Material to process:
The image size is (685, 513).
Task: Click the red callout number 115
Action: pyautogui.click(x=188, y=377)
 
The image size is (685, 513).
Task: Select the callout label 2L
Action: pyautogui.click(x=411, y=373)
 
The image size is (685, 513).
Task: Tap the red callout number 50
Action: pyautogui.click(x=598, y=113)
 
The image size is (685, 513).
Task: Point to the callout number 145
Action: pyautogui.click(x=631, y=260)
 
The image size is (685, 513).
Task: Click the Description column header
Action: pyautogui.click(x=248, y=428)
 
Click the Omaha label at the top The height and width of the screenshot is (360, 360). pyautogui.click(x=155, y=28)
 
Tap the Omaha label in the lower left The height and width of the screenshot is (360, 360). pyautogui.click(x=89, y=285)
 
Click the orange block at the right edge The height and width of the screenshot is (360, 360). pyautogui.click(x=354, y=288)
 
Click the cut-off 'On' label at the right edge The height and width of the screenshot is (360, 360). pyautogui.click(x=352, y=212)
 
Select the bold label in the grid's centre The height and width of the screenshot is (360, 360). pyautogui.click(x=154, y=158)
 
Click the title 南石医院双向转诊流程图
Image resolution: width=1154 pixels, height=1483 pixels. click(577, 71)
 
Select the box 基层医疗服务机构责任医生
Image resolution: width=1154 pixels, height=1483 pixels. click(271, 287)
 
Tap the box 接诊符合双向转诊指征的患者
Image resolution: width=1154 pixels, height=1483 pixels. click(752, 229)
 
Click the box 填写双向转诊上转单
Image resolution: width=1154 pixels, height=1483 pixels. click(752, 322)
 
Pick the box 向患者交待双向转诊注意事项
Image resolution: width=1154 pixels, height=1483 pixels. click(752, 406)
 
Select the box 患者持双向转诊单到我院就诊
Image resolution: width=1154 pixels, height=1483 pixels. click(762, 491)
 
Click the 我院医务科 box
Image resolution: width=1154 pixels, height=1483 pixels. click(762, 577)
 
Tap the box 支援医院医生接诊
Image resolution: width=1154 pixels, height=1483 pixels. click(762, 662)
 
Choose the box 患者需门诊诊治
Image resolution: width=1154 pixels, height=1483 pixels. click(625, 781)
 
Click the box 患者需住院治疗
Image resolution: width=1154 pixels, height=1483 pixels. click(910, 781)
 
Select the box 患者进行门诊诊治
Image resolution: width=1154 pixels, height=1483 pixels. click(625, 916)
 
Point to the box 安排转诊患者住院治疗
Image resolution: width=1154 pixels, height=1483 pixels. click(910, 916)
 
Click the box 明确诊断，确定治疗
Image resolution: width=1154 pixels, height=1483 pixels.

What the exercise asks: Rewrite the data from its first line through the line holding "Action: pyautogui.click(x=248, y=428)", inclusive, swapping every "callout" for "marker" and leaving all else unchanged.

Solution for this task:
The image size is (685, 513).
Task: Click the red marker number 115
Action: pyautogui.click(x=188, y=377)
 
The image size is (685, 513).
Task: Select the marker label 2L
Action: pyautogui.click(x=411, y=373)
 
The image size is (685, 513).
Task: Tap the red marker number 50
Action: pyautogui.click(x=598, y=113)
 
The image size is (685, 513).
Task: Point to the marker number 145
Action: pyautogui.click(x=631, y=260)
 
The image size is (685, 513).
Task: Click the Description column header
Action: pyautogui.click(x=248, y=428)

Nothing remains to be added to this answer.